2020年、世界が止まったあの年に、デュア・リパは歴史を刻んだ。ドーナツを食べすぎて砂糖で空中浮遊しているようだったというレコーディングセッションから生まれた「Levitating」は、ただのポップソングではなかった。ビルボードHot 100女性アーティスト最長チャートイン記録、2020年代初の女性アーティストによるダイヤモンド認定—パンデミック時代が産んだ最も輝くポップアンセムである。

ドーナツと砂糖が生んだ奇跡
「Levitating」の誕生秘話は格別に甘い。デュア・リパが2枚目のアルバムFuture Nostalgiaの制作に入ったとき、最初に完成したのがこのトラックだった。彼女はBBCに当時をこう振り返った。「スタジオで興奮して、セッションは自然とパーティーになりました。ドーナツを食べすぎて砂糖で酔っぱらい、本当に浮いているみたいでした。」タイトルはそうして生まれた。
ソングライターにはサラ・ハドソンとクラレンス・コーヒー・ジュニアが参加。プロデュースはコズとスチュアート・プライスが担当した。ビジーズの「Stayin Alive」と同じ103BPMで刻まれるこの曲は、ダフト・パンクのエネルギーとブロンディのラップ感覚を現代ポップに昇華した傑作だ。
「ドーナツを食べすぎて砂糖に酔い、本当に浮いているみたいでした。

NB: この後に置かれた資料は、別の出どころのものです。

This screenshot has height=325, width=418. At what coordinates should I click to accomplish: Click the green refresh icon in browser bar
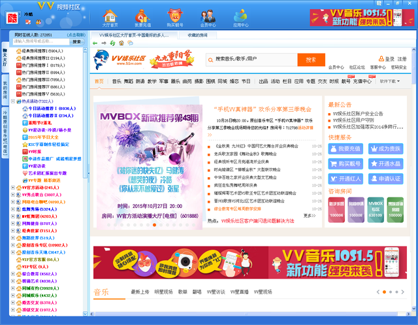[112, 43]
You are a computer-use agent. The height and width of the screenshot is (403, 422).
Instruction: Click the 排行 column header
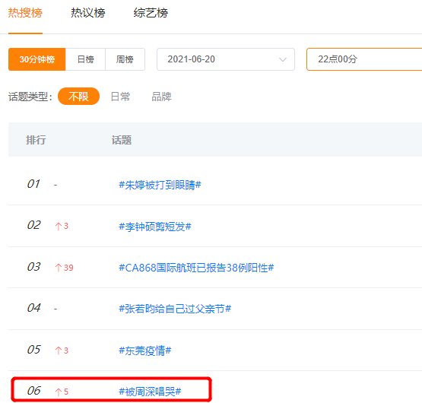(x=36, y=140)
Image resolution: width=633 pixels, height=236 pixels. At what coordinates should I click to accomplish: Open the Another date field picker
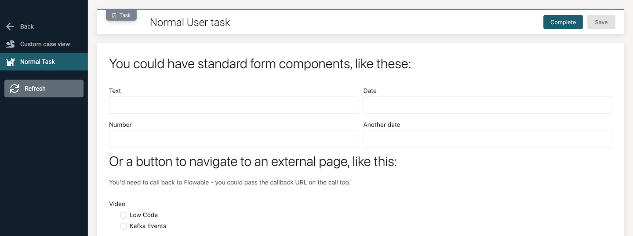pyautogui.click(x=487, y=139)
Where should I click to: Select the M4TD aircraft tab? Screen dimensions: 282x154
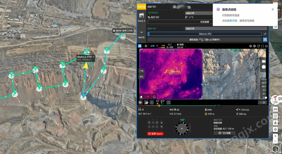coord(142,34)
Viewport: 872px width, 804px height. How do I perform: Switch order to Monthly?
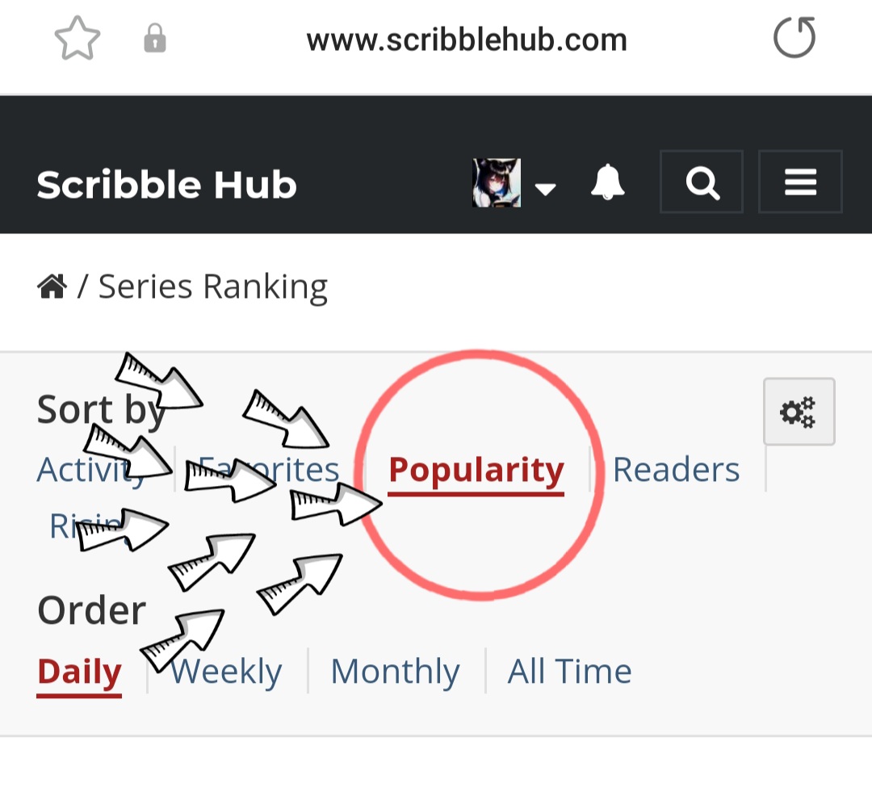tap(395, 672)
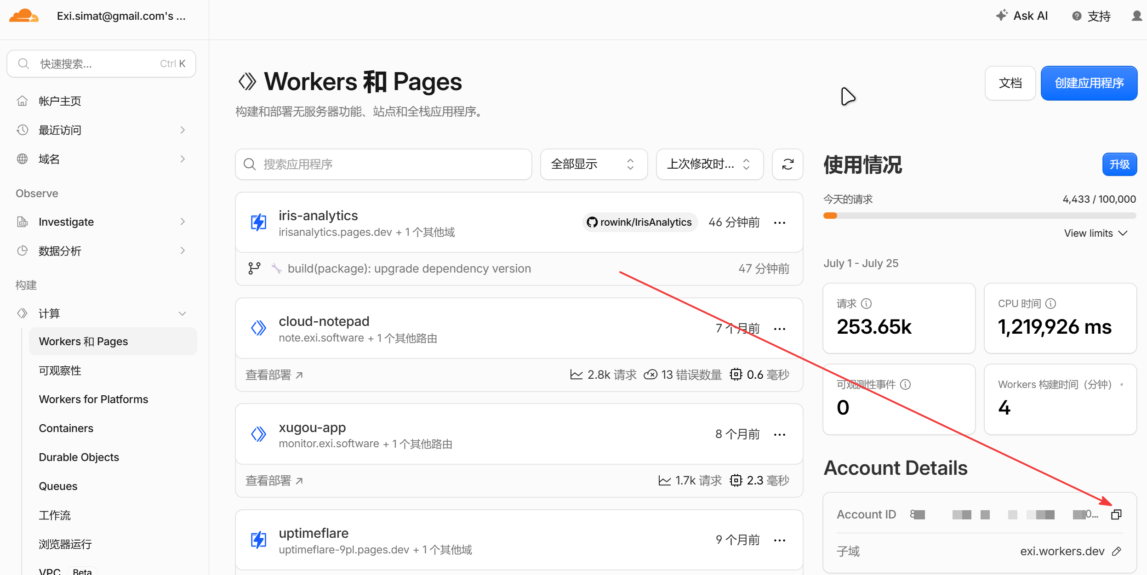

」— デュア・リパ、「Levitating」誕生秘話について

チャートの伝説を刻む
ビルボードHot 100では2位まで上昇。しかし70週以上チャートに留まり、65年の歴史の中で女性アーティストによる最長チャートイン記録を樹立した。2021年の年間チャートでは1位を獲得し、カナダでは首位を達成。DaBabyリミックスのスポティファイストリーミングは24億4000万回を突破した。
ダイヤモンドの輝き
2023年11月、RIAAは「Levitating」にダイヤモンド認定を授与した。米国内1000万ユニット相当で、2020年代初の女性アーティスト主導シングルによる快挙だった。グラミー賞では2021年にDaBabyとともにリミックスバージョンをライブ初披露し、Future Nostalgiaはベスト・ポップ・ボーカル・アルバム賞を受賞した。

グラミーで本当に浮かび上がった
2020年11月のBBC「グラハム・ノートン・ショー」でテレビデビューを飾ったデュア・リパは、同月のAMAでロンドンのロイヤル・アルバート・ホールからワイヤーで本当に宙に浮かぶ演出で観客を魅了した。2021年3月の第63回グラミー賞では、DaBabyとともにリミックス版を初ライブ披露した。ドーナツパーティーから始まった一つのセッションが、ポップ史の一章を刻んだ瞬間だった。